DATA Start Marker
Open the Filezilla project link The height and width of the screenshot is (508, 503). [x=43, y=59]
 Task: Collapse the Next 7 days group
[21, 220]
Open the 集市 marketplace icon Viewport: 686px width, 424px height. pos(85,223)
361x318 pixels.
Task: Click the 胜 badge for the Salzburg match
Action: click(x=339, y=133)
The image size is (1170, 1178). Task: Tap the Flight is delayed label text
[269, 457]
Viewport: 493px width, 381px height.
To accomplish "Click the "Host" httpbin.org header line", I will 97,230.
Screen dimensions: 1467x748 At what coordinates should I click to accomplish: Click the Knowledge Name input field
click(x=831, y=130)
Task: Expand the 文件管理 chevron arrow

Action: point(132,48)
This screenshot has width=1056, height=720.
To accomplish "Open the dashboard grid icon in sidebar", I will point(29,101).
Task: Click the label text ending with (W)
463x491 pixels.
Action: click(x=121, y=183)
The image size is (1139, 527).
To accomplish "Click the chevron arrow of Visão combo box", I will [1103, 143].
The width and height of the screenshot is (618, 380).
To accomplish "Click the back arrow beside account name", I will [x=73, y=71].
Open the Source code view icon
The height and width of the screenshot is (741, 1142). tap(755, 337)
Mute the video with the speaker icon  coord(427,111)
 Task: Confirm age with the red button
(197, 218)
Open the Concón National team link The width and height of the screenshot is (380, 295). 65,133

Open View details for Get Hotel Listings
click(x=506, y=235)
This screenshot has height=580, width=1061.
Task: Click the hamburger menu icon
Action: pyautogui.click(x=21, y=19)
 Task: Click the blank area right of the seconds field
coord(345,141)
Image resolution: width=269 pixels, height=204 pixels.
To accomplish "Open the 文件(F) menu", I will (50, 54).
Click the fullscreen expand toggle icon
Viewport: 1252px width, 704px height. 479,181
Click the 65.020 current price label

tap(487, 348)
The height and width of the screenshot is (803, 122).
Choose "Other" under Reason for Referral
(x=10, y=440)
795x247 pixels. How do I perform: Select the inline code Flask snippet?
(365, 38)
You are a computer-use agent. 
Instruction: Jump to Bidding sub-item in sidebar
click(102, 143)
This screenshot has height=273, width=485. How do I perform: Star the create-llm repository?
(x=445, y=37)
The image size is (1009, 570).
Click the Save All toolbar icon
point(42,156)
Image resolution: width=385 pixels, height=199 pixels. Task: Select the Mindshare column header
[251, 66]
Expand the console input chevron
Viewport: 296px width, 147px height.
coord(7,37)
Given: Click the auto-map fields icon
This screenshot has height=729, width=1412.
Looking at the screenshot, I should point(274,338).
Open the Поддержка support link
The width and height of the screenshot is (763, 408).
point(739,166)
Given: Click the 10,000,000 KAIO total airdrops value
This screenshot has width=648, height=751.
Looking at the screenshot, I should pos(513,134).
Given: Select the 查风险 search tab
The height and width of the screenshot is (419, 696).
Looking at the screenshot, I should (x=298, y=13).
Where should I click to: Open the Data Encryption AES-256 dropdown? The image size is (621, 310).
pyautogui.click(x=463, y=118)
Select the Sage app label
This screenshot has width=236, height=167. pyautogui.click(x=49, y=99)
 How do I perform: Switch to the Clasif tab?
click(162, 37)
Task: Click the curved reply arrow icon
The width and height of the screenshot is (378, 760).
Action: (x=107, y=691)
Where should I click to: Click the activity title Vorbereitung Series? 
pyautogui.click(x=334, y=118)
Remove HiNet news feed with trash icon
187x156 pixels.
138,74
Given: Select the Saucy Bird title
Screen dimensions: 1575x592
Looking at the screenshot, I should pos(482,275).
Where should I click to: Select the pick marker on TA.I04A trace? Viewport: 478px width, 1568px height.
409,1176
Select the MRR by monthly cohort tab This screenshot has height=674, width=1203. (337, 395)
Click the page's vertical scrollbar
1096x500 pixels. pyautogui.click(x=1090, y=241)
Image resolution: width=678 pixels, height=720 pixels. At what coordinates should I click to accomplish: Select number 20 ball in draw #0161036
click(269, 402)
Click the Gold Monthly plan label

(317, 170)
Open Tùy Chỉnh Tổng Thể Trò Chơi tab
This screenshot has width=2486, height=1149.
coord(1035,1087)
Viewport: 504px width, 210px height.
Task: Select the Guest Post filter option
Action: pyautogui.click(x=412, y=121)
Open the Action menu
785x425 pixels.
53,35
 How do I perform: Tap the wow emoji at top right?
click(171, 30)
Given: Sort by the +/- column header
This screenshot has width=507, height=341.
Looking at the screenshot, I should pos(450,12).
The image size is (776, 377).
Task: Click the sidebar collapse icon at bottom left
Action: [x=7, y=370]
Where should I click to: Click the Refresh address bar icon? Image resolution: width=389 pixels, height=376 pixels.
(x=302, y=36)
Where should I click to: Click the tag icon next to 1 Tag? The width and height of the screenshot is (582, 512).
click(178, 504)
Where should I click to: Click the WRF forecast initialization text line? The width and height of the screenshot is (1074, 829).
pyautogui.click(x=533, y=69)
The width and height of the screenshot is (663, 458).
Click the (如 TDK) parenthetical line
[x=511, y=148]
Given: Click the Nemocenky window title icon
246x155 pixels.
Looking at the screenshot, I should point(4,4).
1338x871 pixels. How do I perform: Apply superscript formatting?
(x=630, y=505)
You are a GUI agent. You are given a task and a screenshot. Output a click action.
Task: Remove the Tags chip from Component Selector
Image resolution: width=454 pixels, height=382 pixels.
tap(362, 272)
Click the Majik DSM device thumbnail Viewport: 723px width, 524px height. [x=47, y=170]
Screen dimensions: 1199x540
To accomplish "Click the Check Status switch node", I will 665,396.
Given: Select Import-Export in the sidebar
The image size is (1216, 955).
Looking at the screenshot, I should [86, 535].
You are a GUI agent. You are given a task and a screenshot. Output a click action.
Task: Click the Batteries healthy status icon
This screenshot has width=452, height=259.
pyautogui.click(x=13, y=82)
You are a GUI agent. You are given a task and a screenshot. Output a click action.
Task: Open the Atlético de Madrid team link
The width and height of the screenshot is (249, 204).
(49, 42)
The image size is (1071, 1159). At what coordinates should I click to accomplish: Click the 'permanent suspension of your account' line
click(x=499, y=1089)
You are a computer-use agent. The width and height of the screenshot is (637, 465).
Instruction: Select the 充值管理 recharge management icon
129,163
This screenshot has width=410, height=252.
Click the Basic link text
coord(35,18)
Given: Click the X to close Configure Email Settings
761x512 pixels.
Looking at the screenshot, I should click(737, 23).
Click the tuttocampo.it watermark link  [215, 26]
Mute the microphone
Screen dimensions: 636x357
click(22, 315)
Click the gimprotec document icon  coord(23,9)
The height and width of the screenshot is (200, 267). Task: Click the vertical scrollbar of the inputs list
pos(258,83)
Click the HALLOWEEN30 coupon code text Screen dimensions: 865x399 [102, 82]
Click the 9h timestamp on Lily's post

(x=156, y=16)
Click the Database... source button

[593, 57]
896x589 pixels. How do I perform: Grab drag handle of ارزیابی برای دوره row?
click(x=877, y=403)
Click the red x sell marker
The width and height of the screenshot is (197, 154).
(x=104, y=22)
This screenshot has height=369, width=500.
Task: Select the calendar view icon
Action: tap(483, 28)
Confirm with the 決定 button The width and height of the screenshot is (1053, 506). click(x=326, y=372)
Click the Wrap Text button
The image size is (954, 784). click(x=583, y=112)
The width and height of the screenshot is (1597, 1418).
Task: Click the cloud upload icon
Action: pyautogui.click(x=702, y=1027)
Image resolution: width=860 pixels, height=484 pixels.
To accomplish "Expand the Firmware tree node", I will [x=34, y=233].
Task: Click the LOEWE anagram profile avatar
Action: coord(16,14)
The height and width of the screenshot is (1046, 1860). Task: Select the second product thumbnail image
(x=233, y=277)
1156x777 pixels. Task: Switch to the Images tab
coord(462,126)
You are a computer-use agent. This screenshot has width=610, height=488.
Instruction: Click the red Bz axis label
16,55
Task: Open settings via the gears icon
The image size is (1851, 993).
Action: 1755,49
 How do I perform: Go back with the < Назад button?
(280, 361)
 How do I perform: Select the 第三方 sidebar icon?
DATA End Marker
● TO DO: Look above for the line holding "The image size is (1009, 570).", then set down exactly that line and every line after it up to and including the line holding "Open Tùy Chỉnh Tổng Thể Trò Chơi tab", with nothing else.

● RESPONSE AREA:
The image size is (1009, 570).
Click the Save All toolbar icon
point(42,156)
Image resolution: width=385 pixels, height=199 pixels. Task: Select the Mindshare column header
[251, 66]
Expand the console input chevron
Viewport: 296px width, 147px height.
coord(7,37)
Given: Click the auto-map fields icon
This screenshot has height=729, width=1412.
Looking at the screenshot, I should point(274,338).
Open the Поддержка support link
The width and height of the screenshot is (763, 408).
point(739,166)
Given: Click the 10,000,000 KAIO total airdrops value
This screenshot has width=648, height=751.
Looking at the screenshot, I should pos(513,134).
Given: Select the 查风险 search tab
The height and width of the screenshot is (419, 696).
Looking at the screenshot, I should (x=298, y=13).
Where should I click to: Open the Data Encryption AES-256 dropdown? The image size is (621, 310).
pyautogui.click(x=463, y=118)
Select the Sage app label
This screenshot has width=236, height=167. pyautogui.click(x=49, y=99)
 How do I perform: Switch to the Clasif tab?
click(162, 37)
Task: Click the curved reply arrow icon
The width and height of the screenshot is (378, 760).
Action: (x=107, y=691)
Where should I click to: Click the activity title Vorbereitung Series? 
pyautogui.click(x=334, y=118)
Remove HiNet news feed with trash icon
187x156 pixels.
138,74
Given: Select the Saucy Bird title
Screen dimensions: 1575x592
Looking at the screenshot, I should pos(482,275).
Where should I click to: Select the pick marker on TA.I04A trace? Viewport: 478px width, 1568px height.
409,1176
Select the MRR by monthly cohort tab This screenshot has height=674, width=1203. (337, 395)
Click the page's vertical scrollbar
1096x500 pixels. pyautogui.click(x=1090, y=241)
Image resolution: width=678 pixels, height=720 pixels. At what coordinates should I click to accomplish: Select number 20 ball in draw #0161036
click(269, 402)
Click the Gold Monthly plan label

(317, 170)
Open Tùy Chỉnh Tổng Thể Trò Chơi tab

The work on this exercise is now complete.